DIRECTIONS: Copy out all lines from the material that contain the string "panel".

DATA PROVIDED:
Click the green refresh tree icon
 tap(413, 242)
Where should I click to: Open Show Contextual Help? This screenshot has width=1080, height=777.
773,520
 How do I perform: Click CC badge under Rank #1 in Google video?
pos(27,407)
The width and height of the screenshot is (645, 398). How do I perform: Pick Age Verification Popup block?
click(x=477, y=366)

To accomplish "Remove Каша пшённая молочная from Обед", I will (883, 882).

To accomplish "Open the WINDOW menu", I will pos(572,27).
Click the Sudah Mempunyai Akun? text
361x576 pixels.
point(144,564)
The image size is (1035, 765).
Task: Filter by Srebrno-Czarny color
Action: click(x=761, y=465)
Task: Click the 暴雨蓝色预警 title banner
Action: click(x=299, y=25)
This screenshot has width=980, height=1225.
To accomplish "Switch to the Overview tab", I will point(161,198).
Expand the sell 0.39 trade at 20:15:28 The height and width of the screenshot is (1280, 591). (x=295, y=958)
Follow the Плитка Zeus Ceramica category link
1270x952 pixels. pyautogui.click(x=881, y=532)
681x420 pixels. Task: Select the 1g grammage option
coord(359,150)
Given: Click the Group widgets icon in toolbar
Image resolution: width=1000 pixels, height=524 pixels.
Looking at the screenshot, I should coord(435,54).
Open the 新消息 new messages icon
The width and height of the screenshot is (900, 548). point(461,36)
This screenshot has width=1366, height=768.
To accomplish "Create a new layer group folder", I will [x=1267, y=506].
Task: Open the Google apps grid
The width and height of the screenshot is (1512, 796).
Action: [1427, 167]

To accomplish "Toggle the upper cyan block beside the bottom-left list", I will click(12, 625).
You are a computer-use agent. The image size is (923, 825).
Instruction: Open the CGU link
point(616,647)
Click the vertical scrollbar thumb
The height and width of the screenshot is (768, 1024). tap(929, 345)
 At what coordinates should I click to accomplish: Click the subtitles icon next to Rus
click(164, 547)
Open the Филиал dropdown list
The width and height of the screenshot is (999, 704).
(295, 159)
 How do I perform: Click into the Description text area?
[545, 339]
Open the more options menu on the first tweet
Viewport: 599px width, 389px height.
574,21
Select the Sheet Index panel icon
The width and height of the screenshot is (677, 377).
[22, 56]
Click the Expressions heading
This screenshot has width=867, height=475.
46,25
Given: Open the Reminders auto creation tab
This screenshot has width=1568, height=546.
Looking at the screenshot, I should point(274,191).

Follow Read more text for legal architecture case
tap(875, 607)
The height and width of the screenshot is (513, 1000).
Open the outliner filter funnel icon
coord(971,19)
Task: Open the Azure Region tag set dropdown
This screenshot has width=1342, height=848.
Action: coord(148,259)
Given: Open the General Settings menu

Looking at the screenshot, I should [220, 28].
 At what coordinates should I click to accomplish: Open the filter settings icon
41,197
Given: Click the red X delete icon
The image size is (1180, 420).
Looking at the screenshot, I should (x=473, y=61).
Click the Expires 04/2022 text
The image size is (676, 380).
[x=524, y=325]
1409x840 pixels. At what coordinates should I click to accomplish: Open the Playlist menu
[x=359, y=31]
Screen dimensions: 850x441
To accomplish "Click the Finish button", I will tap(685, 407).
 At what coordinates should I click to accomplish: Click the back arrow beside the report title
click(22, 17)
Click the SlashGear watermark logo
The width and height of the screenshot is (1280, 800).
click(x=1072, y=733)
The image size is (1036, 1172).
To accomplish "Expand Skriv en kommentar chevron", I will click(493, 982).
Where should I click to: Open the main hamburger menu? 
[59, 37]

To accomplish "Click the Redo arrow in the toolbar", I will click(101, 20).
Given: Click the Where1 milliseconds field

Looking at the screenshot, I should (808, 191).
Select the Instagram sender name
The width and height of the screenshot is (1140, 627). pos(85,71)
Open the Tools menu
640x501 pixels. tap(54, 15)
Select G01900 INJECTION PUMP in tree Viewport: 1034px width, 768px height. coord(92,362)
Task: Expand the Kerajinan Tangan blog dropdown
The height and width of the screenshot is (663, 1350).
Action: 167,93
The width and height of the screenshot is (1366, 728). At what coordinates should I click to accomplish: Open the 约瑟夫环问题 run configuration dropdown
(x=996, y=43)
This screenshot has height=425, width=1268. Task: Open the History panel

EXERCISE RESPONSE:
Select the Sheet Index panel icon
This screenshot has height=425, width=1268. Task: Open the History panel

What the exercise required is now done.